On arrive par Douvres, dans le Kent, par les falaises de craie blanche et les fossiles, il ne faudrait pas oublier que l’Angleterre est une île ayant arrêté les armées du monde.

La mer se déchaîne mais tout est calme, impeccablement dessiné ou affirmé par l’objectif qui ne cille pas.

Une cabine téléphonique, des petites routes, des murs de pierre, on y est.

L’atmosphère se prête aux contes.

©Jean-Pierre Gilson 

Il y a des fondrières, une petite pluie fine, un cours d’eau agité, un panneau indicateur de guingois.

L’univers que photographie Jean-Pierre Gilson est végétal, minéral, aérien et aqueux.

Un tracteur, des bateaux sur la grève ou des maisons indiquent une présence humaine, d’autant plus fantasmatique qu’on ne voit presque jamais personne.

Sont-ce des décors, des scènes de rêve ou la simple et belle et parfois âpre réalité ?

Fermeté du cadre soulignant les rapports géométriques entre l’enclos de pierre – un travail de longue haleine, minutieux et superbe – et la colline, les pieux et les arbres, les roches, parfois mégalithiques, et les troncs.

Nous voyageons – le photographe est accompagné de son ami Jean-Pierre Dhoury : Devon, Yorkshire, Oxfordshire, Cumbria, Kent, Cornwall, Hampshire, Derbyshire, Wiltshire, Northumberland, Lancashire, Dorset.

Voici quelques stalles d’un cimetière plantées près d’une église au toit effondré.

Voici quelques brebis témoignant du Très-Haut.  

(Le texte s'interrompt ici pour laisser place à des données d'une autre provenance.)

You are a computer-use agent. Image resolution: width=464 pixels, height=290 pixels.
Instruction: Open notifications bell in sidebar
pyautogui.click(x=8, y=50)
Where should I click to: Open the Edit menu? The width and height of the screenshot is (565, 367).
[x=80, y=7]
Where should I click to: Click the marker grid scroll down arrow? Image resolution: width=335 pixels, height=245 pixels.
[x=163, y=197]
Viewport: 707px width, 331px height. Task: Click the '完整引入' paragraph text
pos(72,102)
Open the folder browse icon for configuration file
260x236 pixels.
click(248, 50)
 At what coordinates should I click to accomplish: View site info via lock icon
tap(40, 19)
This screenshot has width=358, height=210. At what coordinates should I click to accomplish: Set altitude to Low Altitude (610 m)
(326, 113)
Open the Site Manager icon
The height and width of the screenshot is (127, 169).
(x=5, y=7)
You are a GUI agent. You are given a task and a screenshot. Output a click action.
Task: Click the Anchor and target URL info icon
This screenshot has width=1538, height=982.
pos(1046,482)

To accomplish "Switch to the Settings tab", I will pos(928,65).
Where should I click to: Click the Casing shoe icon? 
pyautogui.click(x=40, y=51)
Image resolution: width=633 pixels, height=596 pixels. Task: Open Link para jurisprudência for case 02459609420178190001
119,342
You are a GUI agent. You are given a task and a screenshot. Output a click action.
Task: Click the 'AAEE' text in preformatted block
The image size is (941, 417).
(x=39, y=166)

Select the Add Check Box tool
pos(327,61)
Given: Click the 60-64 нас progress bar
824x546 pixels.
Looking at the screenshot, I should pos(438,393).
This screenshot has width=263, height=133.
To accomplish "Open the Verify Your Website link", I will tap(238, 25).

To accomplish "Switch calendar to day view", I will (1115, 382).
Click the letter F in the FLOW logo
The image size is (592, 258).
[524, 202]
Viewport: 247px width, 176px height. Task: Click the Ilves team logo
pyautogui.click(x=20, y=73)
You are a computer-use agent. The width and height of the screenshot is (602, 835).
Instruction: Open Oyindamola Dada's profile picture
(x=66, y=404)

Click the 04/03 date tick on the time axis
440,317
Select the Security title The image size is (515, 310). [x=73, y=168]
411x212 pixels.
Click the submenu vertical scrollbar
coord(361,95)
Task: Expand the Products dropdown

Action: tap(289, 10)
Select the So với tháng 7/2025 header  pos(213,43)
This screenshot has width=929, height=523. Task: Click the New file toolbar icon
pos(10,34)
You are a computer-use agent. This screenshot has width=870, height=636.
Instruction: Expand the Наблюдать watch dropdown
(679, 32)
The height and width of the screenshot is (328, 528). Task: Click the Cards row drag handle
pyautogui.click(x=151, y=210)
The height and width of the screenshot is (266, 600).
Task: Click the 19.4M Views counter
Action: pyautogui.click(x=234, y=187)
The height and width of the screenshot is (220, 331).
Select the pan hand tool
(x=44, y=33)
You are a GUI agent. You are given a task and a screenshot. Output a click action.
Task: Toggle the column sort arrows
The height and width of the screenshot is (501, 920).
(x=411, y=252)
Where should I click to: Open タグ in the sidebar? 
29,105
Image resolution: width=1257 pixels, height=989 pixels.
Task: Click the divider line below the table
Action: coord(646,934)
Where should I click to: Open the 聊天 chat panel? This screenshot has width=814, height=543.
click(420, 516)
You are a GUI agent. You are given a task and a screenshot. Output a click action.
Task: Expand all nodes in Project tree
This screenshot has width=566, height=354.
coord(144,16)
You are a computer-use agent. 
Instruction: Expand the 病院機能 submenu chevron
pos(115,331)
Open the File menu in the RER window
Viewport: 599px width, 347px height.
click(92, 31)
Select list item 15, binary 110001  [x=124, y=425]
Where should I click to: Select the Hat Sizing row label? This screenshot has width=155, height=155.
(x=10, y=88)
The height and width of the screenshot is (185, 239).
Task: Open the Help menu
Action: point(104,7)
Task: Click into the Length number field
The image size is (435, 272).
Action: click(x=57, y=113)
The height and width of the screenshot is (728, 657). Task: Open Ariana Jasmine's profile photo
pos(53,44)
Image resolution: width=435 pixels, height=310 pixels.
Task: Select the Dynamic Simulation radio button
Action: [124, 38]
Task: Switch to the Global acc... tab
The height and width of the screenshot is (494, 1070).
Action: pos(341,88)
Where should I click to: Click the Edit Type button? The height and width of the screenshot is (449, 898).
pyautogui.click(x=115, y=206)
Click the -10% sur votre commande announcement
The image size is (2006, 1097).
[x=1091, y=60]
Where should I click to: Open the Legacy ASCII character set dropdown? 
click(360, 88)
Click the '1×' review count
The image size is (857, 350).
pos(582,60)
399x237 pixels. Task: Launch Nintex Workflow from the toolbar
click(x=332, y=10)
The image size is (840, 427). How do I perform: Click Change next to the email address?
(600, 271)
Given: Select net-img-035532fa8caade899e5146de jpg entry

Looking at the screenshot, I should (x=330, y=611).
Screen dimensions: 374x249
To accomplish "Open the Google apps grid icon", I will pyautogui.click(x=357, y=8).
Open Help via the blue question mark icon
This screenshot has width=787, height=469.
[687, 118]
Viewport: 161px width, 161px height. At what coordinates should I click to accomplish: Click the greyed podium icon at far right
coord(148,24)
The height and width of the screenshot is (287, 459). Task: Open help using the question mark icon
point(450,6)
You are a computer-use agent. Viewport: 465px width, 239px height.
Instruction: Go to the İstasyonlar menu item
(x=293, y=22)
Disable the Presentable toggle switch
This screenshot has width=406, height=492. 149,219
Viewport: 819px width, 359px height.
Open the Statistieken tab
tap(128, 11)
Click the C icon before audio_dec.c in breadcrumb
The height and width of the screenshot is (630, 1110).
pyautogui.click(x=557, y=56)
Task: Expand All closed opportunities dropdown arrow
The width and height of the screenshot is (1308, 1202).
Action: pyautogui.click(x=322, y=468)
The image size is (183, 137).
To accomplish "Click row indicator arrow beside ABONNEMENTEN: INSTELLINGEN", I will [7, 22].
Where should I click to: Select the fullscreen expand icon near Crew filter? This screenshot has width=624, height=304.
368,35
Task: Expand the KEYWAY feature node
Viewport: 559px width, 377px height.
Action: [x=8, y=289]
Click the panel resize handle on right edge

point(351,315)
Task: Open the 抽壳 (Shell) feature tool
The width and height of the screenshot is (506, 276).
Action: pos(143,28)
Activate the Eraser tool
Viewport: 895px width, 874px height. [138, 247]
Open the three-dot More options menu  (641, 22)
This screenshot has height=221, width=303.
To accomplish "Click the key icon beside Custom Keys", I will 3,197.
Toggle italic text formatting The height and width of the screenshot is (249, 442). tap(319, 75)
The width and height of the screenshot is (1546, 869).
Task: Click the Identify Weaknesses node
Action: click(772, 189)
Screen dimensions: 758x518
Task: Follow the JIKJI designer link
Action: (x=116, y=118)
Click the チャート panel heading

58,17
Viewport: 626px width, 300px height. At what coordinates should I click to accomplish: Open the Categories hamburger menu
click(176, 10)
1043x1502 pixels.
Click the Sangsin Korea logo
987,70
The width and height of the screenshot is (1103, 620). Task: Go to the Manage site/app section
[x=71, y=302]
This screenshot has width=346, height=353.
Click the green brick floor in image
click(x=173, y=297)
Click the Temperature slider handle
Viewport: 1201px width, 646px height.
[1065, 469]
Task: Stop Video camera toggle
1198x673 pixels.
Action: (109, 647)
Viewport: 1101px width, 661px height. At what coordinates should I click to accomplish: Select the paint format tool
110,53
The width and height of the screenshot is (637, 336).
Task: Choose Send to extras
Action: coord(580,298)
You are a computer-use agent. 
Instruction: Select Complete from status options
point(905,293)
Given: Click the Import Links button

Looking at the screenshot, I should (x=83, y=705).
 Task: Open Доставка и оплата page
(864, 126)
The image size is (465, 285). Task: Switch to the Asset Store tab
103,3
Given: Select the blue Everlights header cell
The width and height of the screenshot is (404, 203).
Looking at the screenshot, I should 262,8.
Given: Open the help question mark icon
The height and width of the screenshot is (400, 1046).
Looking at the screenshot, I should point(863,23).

On peut se sentir seul dans ces étendues presque désertes, et pourtant non, tout respire à l’unisson et le spectateur, s’il sait garder sa place, n’est pas un intrus.

La mer revient border le livre, faudrait-il déjà partir ?

Non, tout est à relire, à reprendre, à apprécier de nouveau.  

Et puis, pourquoi ne pas l’écrire, tout est sauvé.

Jean-Pierre Gilson, Campagne anglaise, préface de William Boyd, conception et réalisation Dominique Gaessler, Trans Photographic Press / Dewi Lewis Publishing, 2023

https://www.jpgilson.fr/

https://www.transphotographic.com/produit/campagne-anglaise-de-jean-pierre-gilson/

https://www.leslibraires.fr/livre/22303307-campagne-anglaise-jean-pierre-gilson–trans-photographic-press?affiliate=intervalle

Un commentaire Ajoutez le vôtre

  1. Merci pour cette découverte et cette belle défense de Corot, entre autres….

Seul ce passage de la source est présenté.